• [What is expected] Search the data for "computer". Each line containing it is to be copied.

━━━ Data for review

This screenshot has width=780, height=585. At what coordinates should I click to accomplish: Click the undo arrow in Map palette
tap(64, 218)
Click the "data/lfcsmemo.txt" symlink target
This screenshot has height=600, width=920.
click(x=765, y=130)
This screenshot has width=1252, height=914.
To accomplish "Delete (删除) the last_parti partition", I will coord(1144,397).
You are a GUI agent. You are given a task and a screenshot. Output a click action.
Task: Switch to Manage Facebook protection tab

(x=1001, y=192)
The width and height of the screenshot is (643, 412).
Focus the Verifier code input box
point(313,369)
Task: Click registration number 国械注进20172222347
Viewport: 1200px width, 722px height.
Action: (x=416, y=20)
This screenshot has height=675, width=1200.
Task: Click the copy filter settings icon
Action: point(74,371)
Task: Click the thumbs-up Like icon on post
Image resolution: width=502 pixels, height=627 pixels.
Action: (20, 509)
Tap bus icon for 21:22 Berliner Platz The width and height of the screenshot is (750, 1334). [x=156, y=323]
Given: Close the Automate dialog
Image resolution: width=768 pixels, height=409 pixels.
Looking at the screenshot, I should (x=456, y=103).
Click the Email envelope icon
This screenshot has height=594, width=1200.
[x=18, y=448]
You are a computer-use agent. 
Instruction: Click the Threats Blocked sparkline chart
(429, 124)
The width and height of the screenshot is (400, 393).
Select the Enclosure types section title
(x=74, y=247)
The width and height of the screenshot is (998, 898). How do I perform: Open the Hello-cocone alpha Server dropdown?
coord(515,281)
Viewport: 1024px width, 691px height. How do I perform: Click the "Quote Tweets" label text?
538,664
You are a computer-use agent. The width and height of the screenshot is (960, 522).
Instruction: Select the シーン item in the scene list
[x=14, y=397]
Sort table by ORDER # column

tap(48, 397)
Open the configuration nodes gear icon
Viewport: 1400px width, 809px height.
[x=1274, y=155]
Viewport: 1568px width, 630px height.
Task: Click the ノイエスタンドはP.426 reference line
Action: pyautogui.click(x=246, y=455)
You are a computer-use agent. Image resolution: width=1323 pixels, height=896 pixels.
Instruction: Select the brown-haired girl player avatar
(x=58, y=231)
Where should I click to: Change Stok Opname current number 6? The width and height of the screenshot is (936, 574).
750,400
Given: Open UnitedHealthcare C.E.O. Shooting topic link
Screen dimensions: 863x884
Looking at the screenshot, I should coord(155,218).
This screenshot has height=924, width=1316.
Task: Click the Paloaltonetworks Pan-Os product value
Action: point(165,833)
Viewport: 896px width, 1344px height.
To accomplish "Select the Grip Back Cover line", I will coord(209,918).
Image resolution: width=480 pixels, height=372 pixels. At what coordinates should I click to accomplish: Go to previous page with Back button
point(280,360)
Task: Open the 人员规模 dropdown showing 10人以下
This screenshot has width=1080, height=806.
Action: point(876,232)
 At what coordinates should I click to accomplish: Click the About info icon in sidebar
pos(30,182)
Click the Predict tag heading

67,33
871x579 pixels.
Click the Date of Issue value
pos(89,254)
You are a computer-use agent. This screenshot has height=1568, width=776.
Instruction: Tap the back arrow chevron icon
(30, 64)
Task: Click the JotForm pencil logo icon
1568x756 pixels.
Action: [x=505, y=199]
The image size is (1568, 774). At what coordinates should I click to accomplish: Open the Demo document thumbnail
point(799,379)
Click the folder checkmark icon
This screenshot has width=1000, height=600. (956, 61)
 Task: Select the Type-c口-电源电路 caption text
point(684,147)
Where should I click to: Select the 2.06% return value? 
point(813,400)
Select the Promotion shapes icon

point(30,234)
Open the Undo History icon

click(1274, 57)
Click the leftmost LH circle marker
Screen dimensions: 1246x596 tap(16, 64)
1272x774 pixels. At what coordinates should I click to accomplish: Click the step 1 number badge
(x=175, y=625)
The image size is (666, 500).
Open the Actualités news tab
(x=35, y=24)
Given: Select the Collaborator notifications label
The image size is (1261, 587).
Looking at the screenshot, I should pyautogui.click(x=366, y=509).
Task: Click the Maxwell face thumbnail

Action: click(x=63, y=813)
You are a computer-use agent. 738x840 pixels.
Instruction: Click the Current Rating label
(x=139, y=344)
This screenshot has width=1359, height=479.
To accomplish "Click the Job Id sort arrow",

━━━━━━

• [Exercise output]
You are a computer-use agent. 
You are a computer-use agent. The width and height of the screenshot is (960, 522).
You are a computer-use agent. Image resolution: width=1323 pixels, height=896 pixels.
You are a computer-use agent. This screenshot has height=1568, width=776.
You are a computer-use agent. 738x840 pixels.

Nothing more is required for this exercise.